Pine Ridge Mall is a shopping center located in Chubbuck, Idaho, near Interstate 86. It originally opened as an enclosed shopping mall in 1981 and was developed by Price Development Corporation. The shopping center is owned by SimonCRE and the anchor tenants are C-A-L Ranch Stores, Gem Prep, Hobby Lobby and Planet Fitness.

==History==
Pine Ridge Mall opened in 1981 as an enclosed mall with The Bon Marché, JCPenney, and ZCMI as anchor stores. An expansion in the 1990s added Sears, which moved from the now-demolished Pocatello Mall, and Shopko.

In 2001, Dillard's acquired four ZCMI stores, including the Pine Ridge Mall location. Dillard's closed in 2008 and was replaced by Herberger's in 2012.

In 2005, The Bon Marché was rebranded as Macy's and, in August 2006, was closed. The Macy's building was briefly occupied by Party Palace, before C-A-L Ranch Stores opened in the space in 2014.

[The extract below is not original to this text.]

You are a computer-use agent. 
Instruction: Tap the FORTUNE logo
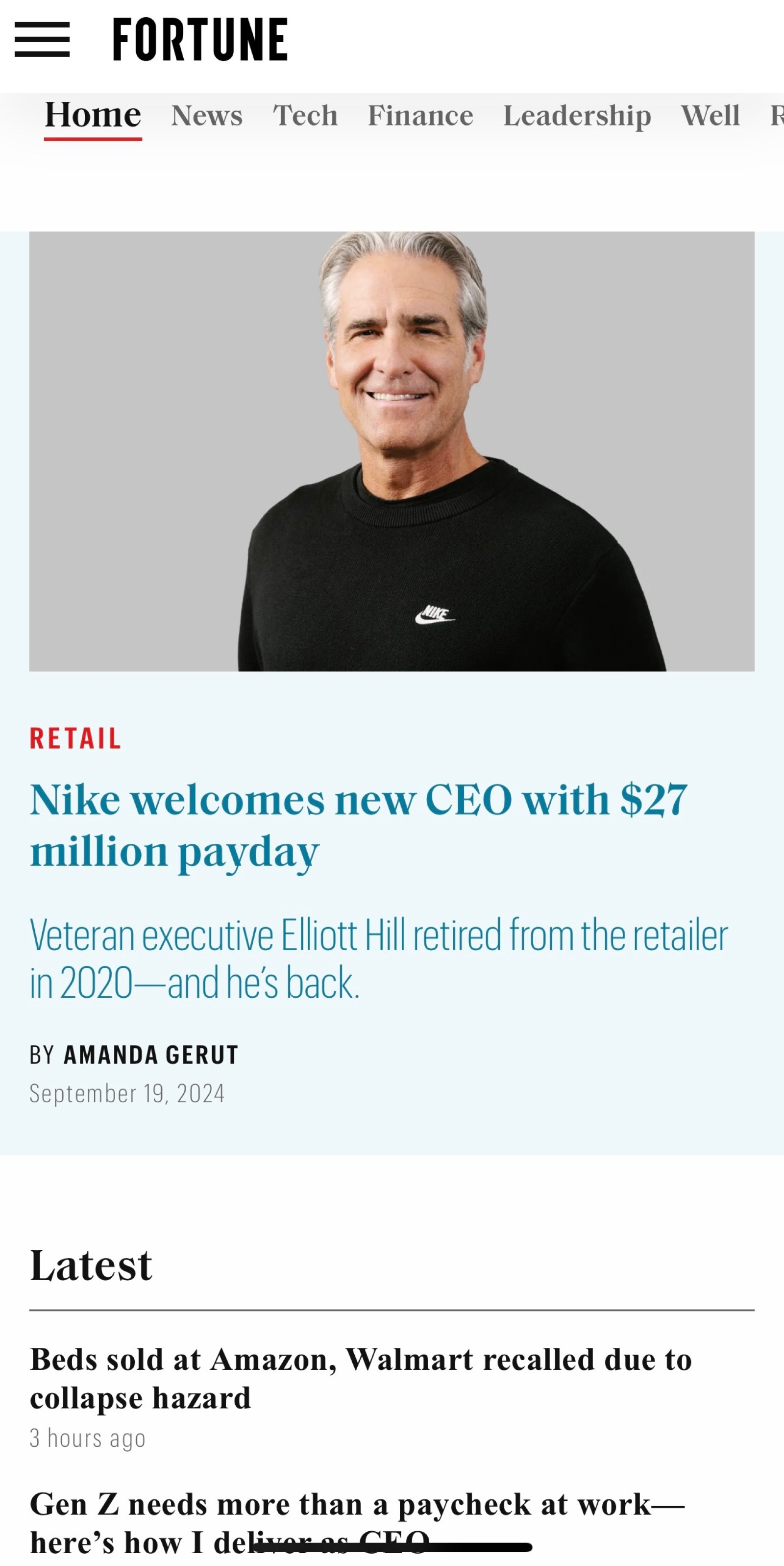[x=200, y=40]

In November 2013, General Growth Properties sold the mall to Farmer Holding Co. for $9.05 million. In August 2014, Sears announced that they will be closing their store in the mall in November 2014. A Hobby Lobby store was added to mall in September 2016. On January 31, 2018, The Bon-Ton announced that Herberger's would also be closing in April 2018 as part of a plan to close 42 stores nationwide. Planet Fitness opened in a portion of the vacant Herberger's store in January 2019. On January 17, 2019, it was announced that Gem Prep, a charter school, would be open the former Sears in summer 2019. On February 6, 2019, Shopko announced that it would be closing as part of a plan to close 251 stores nationwide. The store closed in May 2019. In 2022, C-A-L Ranch Stores will relocate from its current location in the mall to a portion of the Shopko building.

===Redevelopment===
In May 2024, the mall was sold to Scottsdale, Arizona-based SimonCRE and plans were announced to redevelop the mall from an enclosed shopping mall into an open-air retail center with Kohl's as a new anchor store.

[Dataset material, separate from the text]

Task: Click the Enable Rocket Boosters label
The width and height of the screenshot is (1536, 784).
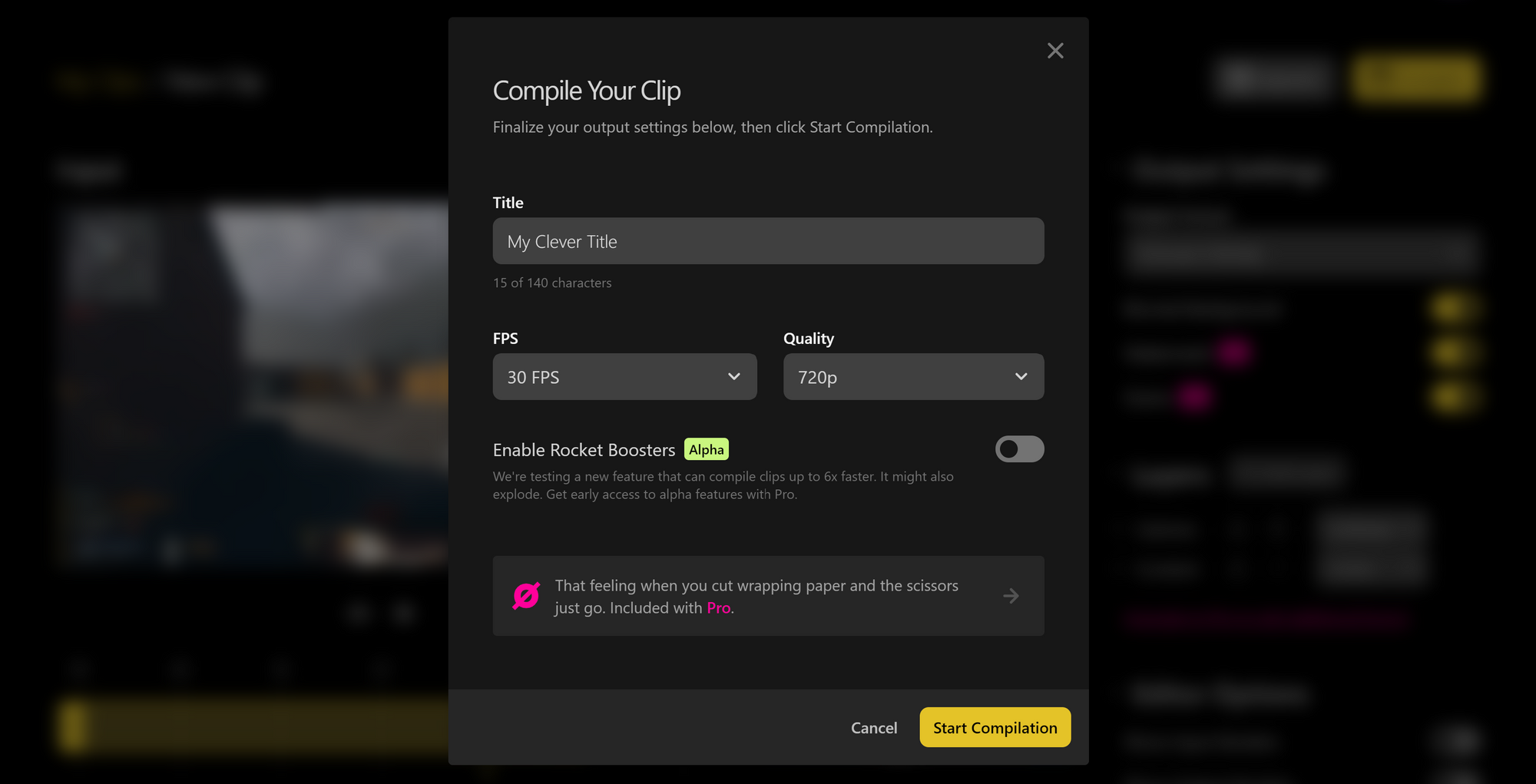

On February 6, 2025, JCPenney announced it would close its store at the mall on May 25. On February 26, Target confirmed plans to build a 128000 sqft store at the mall. Demolition of the mall began on June 2, following the closure of remaining interior tenants on June 1. Construction of the Target store began in early 2026 with an opening planned for early 2027. Plans for a Kohl's store were dropped in February 2026.